Are These E-Mails From My Boss? Or Lines From A Famous Russian Novel?
By Hilal Isler
My boss, Mike, is currently on holiday, in Istanbul.
We’ve been e-mailing.
Some of the words below are his.
Some are lines from the nineteenth centry-novel Dead Souls, by Nikolai Gogol.
Can you tell who wrote what?
Good luck.
- The current generation now sees everything clearly, it marvels at the errors, it laughs at the folly of its ancestors.
- I just heard a foghorn. Childhood once more.
- How can you vegetate in the country?
- I see the sources of your face among the many facing me.
- So many greens! A mad green palate: from the water, to the hills, and to the sky.
- True, the doorway may be blocked up with a wardrobe.
- You can’t imagine how stupid the whole world has grown nowadays.
- Hot, cranky, annoyed, and ready for an afternoon nap.
- I love this city; its neighborhoods, places of my childhood and youth, of small, even tiny, shops with exhausted fathers feeding their at-home family, needing a shave and bath, working into the night for a few more shekels.

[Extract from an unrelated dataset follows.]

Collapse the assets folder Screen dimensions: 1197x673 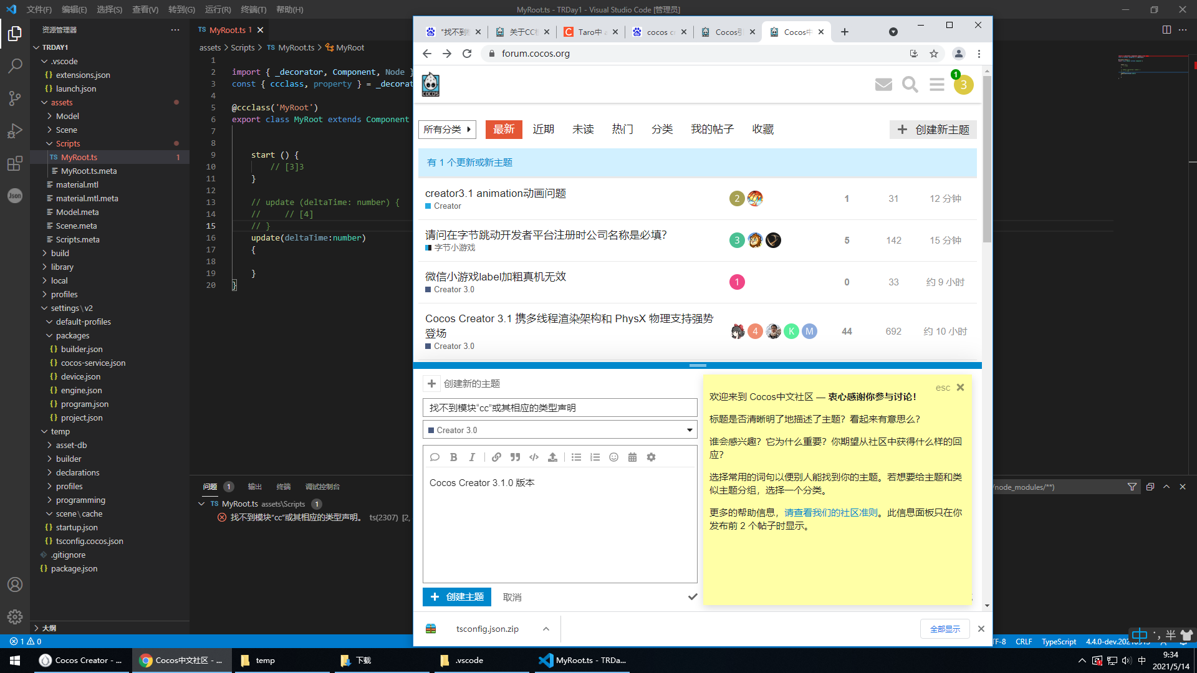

- He had nothing to him except his bushy eyebrows.
- My mother would be so happy: her eldest son may yet amount to something!
- The salads in their texture, color, and taste, begin and close my days.
- An early walk showed the city imprisoned by its protective grates, hiding its personalities.
- Keep not money, but keep good people’s company.
- I have said twenty times already: ‘Don’t bring any more!’ I have so much material already, that I don’t know where to put it.
- I turned down the tea, but did drink two small bottles of water.
Scroll down for the answers!
Gogol: 1, 3, 6, 7, 10, 14, 15
Mike: 2, 4, 5, 8, 9, 11, 12, 13, 16
Thank you for sharing/recommending this. Mike approves (He’s 75. And still on vacation. Hi Mike!).